Opera has a significant presence in the city of Cleveland. There are a number of local opera companies that offer performances year-round such as The Cleveland Opera Company (formerly known as Opera Per Tutti), The Cleveland Opera and the recently formed ContempOpera. The annual, free Opera in the Italian Cultural Garden attracts thousands of people each summer. But gaining this foothold in the performing arts scene in Cleveland took some time to develop.
The first operatic performance in Cleveland occurred in May 1849 when a traveling company performed selections from Vincenzo Bellini’s “La Sonnambula.” Throughout the 19th century, Clevelanders relied on traveling companies to bring opera to them. These companies regularly performed at the Academy of Music located near W. 6th Street and St. Clair Ave. and the Euclid Avenue Opera House, which opened in 1875.
The development of local opera companies and locally produced performances initially occurred in Cleveland’s ethnic communities. Groups such as the German Harmonic Singing Society, the Czech Lumir Singing Society and the Slovenian Zarja Singing Society regularly performed operas in area theatres with home-grown performers.

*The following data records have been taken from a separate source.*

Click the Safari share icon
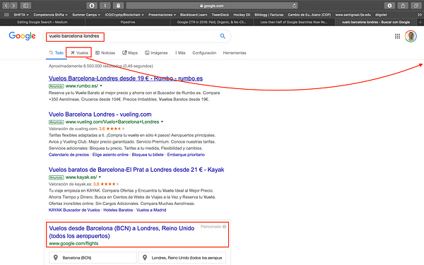 [403, 6]
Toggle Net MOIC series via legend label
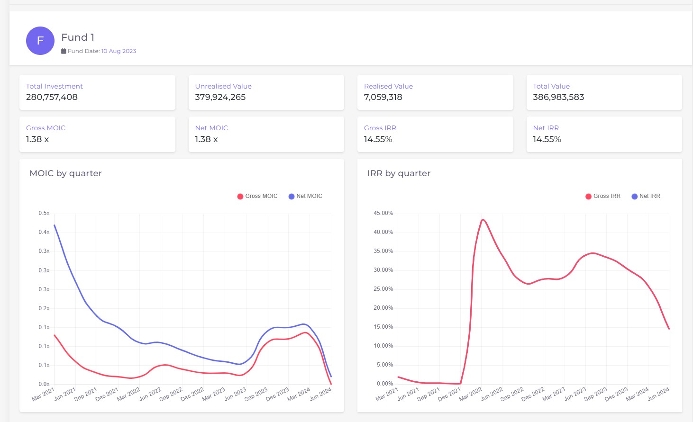693x422 pixels. click(309, 196)

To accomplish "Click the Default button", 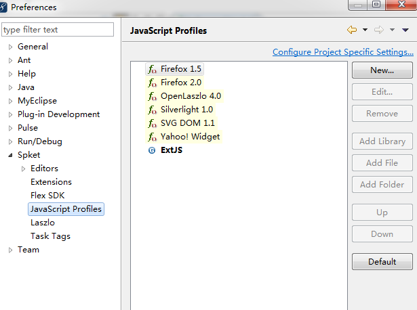I will click(382, 262).
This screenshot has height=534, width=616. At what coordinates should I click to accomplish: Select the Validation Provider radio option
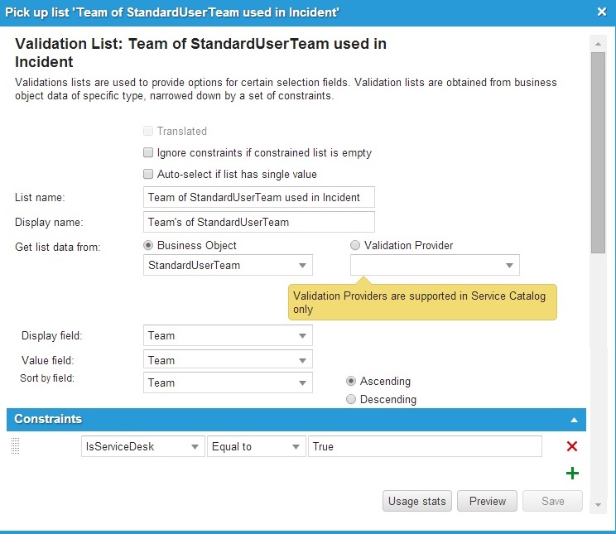356,245
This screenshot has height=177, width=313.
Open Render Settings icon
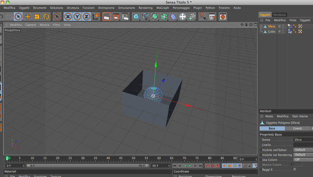pos(125,17)
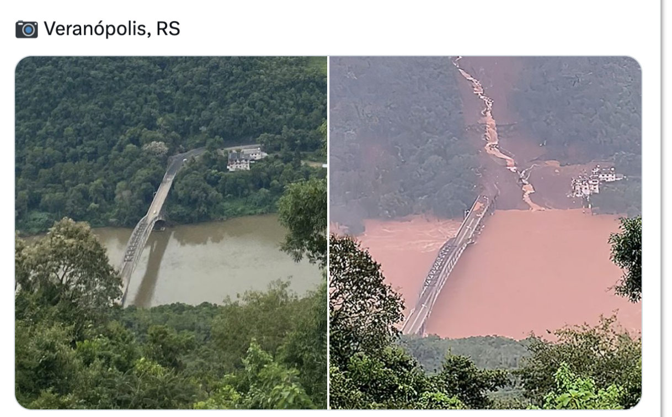Open the left before-flood photo
The height and width of the screenshot is (417, 672).
[x=171, y=233]
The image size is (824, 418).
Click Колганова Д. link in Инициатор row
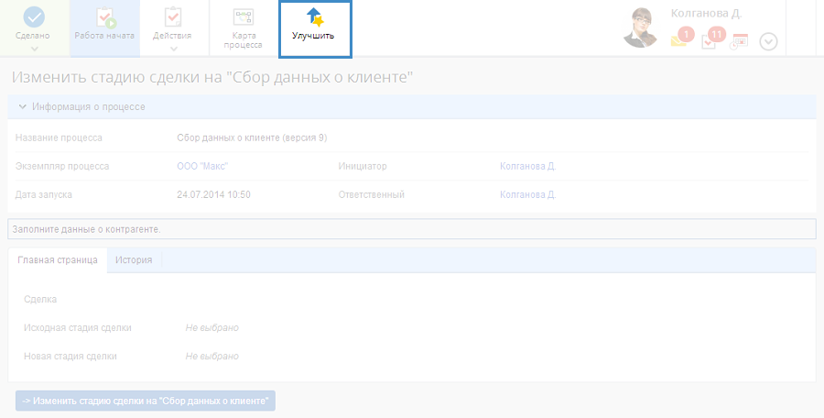point(527,166)
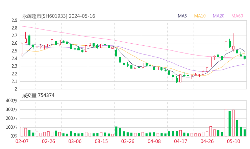Click the 2 price axis label
The width and height of the screenshot is (250, 149).
(x=16, y=89)
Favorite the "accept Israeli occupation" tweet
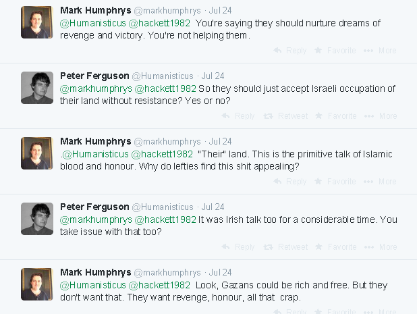The width and height of the screenshot is (417, 314). click(335, 116)
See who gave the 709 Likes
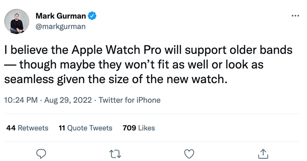 139,128
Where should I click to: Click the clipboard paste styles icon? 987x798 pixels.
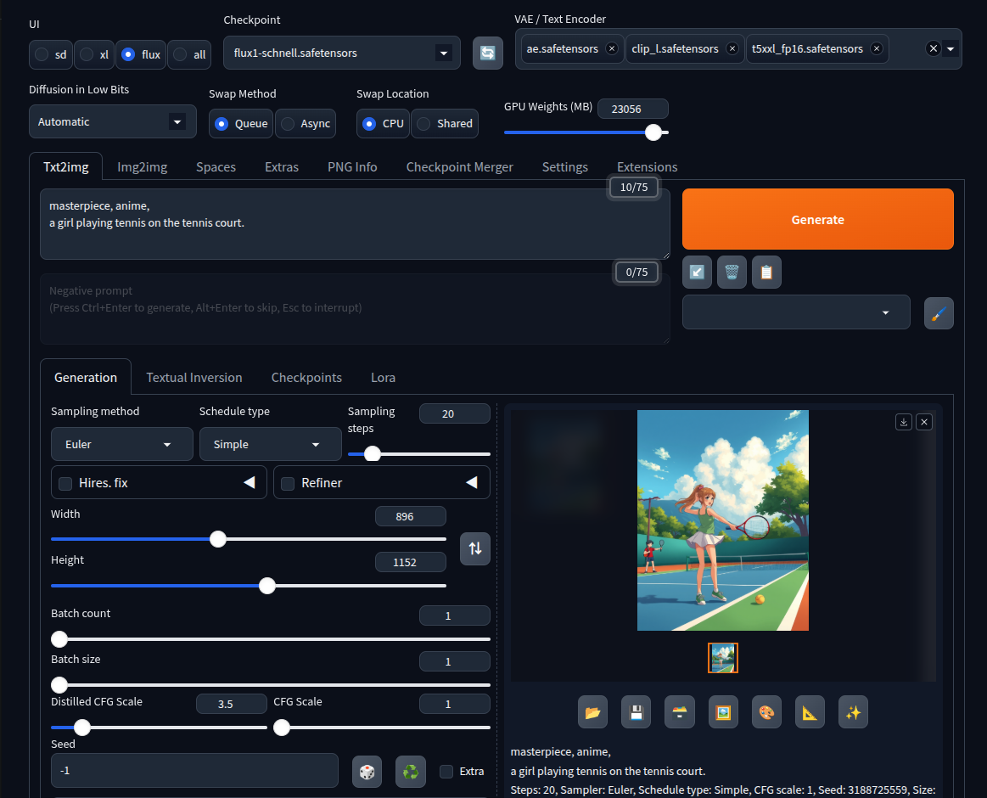766,273
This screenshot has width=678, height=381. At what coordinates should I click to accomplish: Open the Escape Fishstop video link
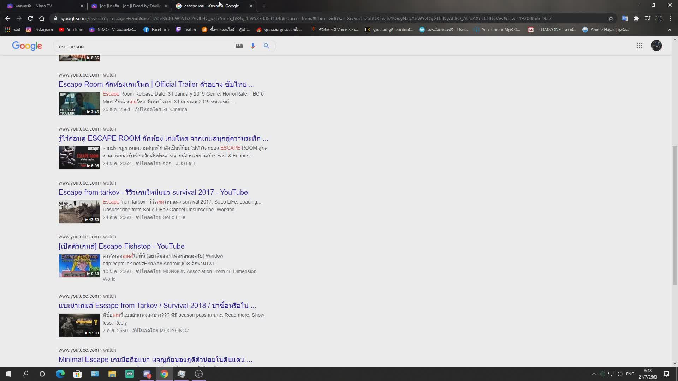click(121, 246)
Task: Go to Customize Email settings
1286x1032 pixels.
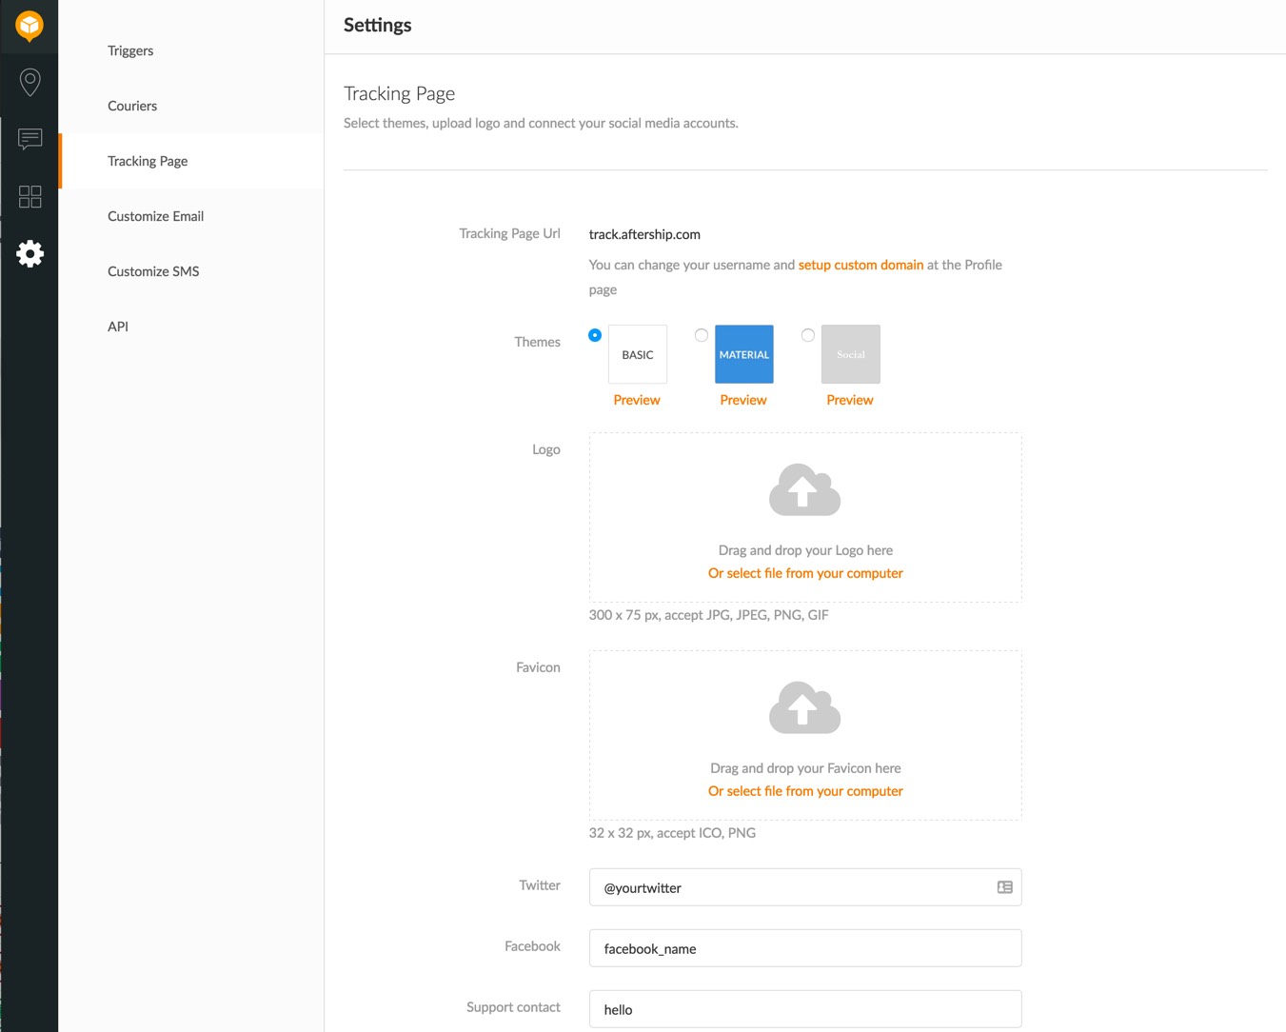Action: pos(155,216)
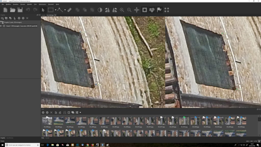Image resolution: width=261 pixels, height=147 pixels.
Task: Toggle marker visibility with the flag toolbar icon
Action: [x=160, y=10]
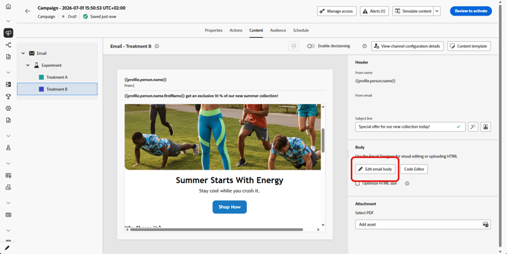Select Treatment A with the teal swatch
Screen dimensions: 507x254
click(57, 77)
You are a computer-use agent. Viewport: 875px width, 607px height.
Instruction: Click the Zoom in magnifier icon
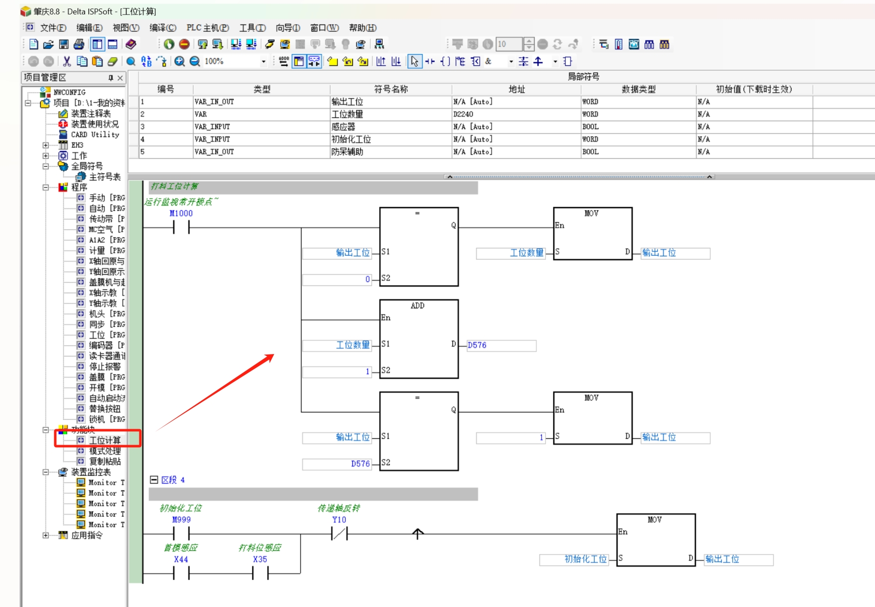click(180, 61)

As Italy is the birthplace of this dramatic musical art form, opera was especially important in the Italian community. The Hiram House, which was the social settlement in Cleveland’s Big Italy neighborhood centered on Woodland and Orange Avenues, regularly had small opera performances and invited travelling opera singers to visit the settlement. The Italian Theater was another neighborhood venue which hosted scaled down operatic performances.
In the 1930s, Carmella Cafarelli emerged as a significant leader in the professional opera scene locally, nationally and internationally. Cafarelli was born in Cleveland in 1889. Her father, Rocco G. Cafarelli, was a harpist who immigrated to Cleveland from Italy in the late 1880s. Cafarelli studied harp with her father and played the instrument for visiting opera companies. She eventually became the first harpist for the Cleveland Orchestra. Upon the recommendation of Arturo Toscanini, Cafarelli went to Italy to study voice at the Conservatorie Santa Lucia and the Reale Accademia Filarmonica Romana. She made her singing debut in Florence in 1923.
After performing in Italy for several years and dealing with a legal battle over her U.S. citizenship, Cafarelli returned to Cleveland. She formed the Cafarelli Opera Company, whose debut performance was Madame Butterfly at the Masonic Auditorium in 1934. Cafarelli and her company continued to present an annual performance at the Masonic through the 1950s. In fact, the Cafarelli Opera Company was the only local company to perform on a regular basis during those decades.
Cafarelli retired from singing in 1945, but she continued to give voice lessons at her home in Cleveland Heights and lead the opera company. She also became a respected philanthropist and promoter of the arts in Cleveland. Cafarelli passed away in Cleveland in 1979.